For instance, erstwhile cannabis behemoth Aurora Cannabis has stated that it expects zero or negligible growth in the next quarter, which indicates the current state of the industry at large. Organigram will also need to pull up OGI stock if it is to generate growth.
Speaking of Aurora…
A cannabis company that has spectacularly fallen from grace in recent times is Aurora Cannabis. Aurora stock has been beaten down considerably from being one of the more popular stocks in the sector; it is now one of the worst performers.
In 2019, the company was all set to emerge as the biggest cannabis producer in Canada and also seemed to be on track to sign many international supply agreements. As of this Monday, the stock was trading at only $0.75 a share. However, at a closer look, it becomes clear that even at that level, the stock may not actually be cheap.
The company has a market cap of $1 billion, and it has been diluting its stock in order to raise more cash. The number of outstanding shares has ballooned to 1.31 billion from only 16 million in a matter of six years. On top of that, Aurora is also facing an acute cash crunch, and recently, it raised $350 million in an at-the-market offering of its shares.
In addition to that, the company’s goodwill totals C$2.41 billion after the write-down of the C$762 million impairment charge in the second quarter. The company also halted construction of two of its projects in 2019. All things considered, at this state, Aurora’s current stock price is hard to justify.
Cronos Group is one of the popular cannabis stocks that might be on investor radars owing to its recent fall.
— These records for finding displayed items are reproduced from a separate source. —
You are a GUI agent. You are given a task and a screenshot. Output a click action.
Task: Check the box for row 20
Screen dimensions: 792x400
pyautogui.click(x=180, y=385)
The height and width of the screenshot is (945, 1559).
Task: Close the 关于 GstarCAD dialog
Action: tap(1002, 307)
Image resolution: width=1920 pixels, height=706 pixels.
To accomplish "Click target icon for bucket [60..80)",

The company ended 2019 with a cash balance of $1.5 billion, and the backing of tobacco giant Altria Group (NYSE:MO) is also a factor in its favor. While those are significant advantages, investors need to take a closer look at the company’s operations as well.
At this point, investors have paid $730 million for the company. In contrast, Cronos only generated $23.8 million worth of net sales last year. The losses amounted to $17.9 million. Peace Naturals is the only entity that gives Cronos a steady supply of product, and even that amounts to only 40,000 kilos a year. The company may have a lot of cash, and that might cushion the risks somewhat, but Cronos stock is still overvalued at a valuation of $720 million.